Alas, this issues-oriented production from the Tara Players has some issues of its own, including a running time that spills well over the 110 minutes promised on the ShanleyFest program. The true length is closer to 130 minutes, although some of those minutes on the opening night may have been the result of actors forgetting their lines.

If there was a spectrum of professionalism when it comes to participating ShanleyFest companies, the Tara Players would appear on the amateur half. But that is not to say they don’t create compelling theatre.

Nor should you assume you won’t see professional quality actors. In this case, your attention will likely be drawn to Vic Unruh, who plays Donaldo Calderon, the president of a Bronx borough association committed to bringing money and business into the benighted New York district.

Donaldo is beseeched by old family friend Jessie Cortez (Lorraine James) to intervene with a local bank that is threatening to foreclose on Jessie’s house. Jessie’s husband Ethan Goldklang (Robert Wall) already has failed to appeal to the humanity of loan officer Reed Van Druyten (Kevin Longfield), suffering a heart attack in the bargain.

Donaldo is good to go to bat, until he learns the reason why Jessie has assumed a crushing debt is because she has rented the storefront space of her property to a Louisiana pastor, Chester (Densfield Green) for use as a church. The trouble is that Chester is not paying rent and is not particularly expedient in his plan to open his church to the public, crippled as he is by depression in the wake of losing his first church in the devastation of hurricane Katrina.

Chester proves intransigent to Donaldo’s efforts to compel him to make good his debt to Jessie.

But he has rather more luck with the bank president, Tom (Bernard Boland), who needs Donaldo onside for a $300-million development planned for the Bronx.

All these characters will meet up at the church, including Reed, a first-time church attendee nonplussed by the religious experience, but not immune to the promise of some kind of salvation.

The dialogue is all-important in a Shanley play, especially when characters are speaking in the specific wiseguy cadences of New York-ese.
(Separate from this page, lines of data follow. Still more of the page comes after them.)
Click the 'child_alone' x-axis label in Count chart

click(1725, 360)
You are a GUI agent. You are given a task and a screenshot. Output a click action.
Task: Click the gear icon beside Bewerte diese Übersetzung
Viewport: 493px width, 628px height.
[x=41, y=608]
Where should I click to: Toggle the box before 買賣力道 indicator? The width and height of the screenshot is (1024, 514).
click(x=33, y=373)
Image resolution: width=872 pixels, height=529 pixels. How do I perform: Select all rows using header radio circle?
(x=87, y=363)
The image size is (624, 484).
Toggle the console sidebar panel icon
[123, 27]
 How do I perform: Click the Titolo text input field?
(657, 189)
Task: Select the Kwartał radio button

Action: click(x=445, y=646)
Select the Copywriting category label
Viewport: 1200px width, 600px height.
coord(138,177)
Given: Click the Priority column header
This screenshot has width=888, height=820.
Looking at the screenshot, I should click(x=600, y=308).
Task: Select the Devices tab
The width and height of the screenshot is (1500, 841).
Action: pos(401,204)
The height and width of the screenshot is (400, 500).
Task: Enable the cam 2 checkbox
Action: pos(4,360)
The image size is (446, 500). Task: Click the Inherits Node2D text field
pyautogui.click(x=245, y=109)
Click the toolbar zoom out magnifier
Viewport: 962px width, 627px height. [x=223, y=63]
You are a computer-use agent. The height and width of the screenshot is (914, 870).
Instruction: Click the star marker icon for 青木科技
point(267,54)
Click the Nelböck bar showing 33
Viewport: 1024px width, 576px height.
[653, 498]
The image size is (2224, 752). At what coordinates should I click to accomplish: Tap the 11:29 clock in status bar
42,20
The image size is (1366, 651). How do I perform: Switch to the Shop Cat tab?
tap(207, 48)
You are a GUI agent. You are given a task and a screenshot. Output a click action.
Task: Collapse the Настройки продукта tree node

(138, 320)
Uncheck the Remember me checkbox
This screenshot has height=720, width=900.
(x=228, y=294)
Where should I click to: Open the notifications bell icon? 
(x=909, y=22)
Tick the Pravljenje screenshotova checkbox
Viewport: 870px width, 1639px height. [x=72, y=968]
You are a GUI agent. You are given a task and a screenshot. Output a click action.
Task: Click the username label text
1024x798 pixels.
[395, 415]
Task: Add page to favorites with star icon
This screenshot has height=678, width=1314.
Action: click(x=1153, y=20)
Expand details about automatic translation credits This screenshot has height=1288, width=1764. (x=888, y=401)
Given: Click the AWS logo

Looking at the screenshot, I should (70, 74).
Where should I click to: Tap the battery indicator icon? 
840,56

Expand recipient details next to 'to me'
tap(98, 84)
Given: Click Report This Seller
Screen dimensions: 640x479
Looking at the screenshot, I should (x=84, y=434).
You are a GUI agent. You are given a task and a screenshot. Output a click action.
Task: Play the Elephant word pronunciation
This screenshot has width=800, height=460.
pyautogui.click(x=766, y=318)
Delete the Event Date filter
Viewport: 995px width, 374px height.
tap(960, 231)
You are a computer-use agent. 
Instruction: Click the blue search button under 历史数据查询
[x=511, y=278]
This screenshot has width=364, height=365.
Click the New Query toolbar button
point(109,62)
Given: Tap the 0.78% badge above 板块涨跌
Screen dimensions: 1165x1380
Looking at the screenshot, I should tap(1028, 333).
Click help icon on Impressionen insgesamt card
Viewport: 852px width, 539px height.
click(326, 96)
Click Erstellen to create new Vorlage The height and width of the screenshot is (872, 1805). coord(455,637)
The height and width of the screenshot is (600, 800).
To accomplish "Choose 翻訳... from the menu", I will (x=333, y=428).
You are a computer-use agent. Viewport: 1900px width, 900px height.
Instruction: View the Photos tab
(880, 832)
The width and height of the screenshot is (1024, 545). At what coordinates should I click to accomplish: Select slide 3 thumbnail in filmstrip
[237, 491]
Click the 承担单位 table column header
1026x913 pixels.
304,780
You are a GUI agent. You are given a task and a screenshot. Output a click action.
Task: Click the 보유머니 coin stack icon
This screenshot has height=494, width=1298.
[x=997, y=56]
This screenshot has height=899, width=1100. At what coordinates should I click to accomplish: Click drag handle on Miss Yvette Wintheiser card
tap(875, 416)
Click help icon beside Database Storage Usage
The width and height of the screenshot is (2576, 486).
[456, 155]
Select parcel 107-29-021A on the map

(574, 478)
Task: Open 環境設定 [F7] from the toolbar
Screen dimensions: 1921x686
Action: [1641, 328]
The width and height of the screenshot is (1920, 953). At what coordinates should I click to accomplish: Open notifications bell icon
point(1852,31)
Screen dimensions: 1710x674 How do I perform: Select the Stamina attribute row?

Unruh does particularly good work at this, and he tends to anchor the drama as a result, abetted by James and Wall as an eccentrically-matched married couple.

As a pastor paralysed by an apparent crisis of faith, Densfield Green submits a problematic performance, speaking Shanley’s lines with a clipped phrasing that is sometimes difficult to understand. As the icy bank loan officer with a crazy-colourful past, Kevin Longfield likewise has a stilted delivery that infringes on the flow of the piece. Boland does good, capable work as the genteel banker with the ominous surname Raidenberg.

The play itself is an interesting examination of the ways in which doing the right thing can go wrong. With that in mind, ShanleyFest pass holders are advised to sample this show later in its run when the actors may have a better command of the material.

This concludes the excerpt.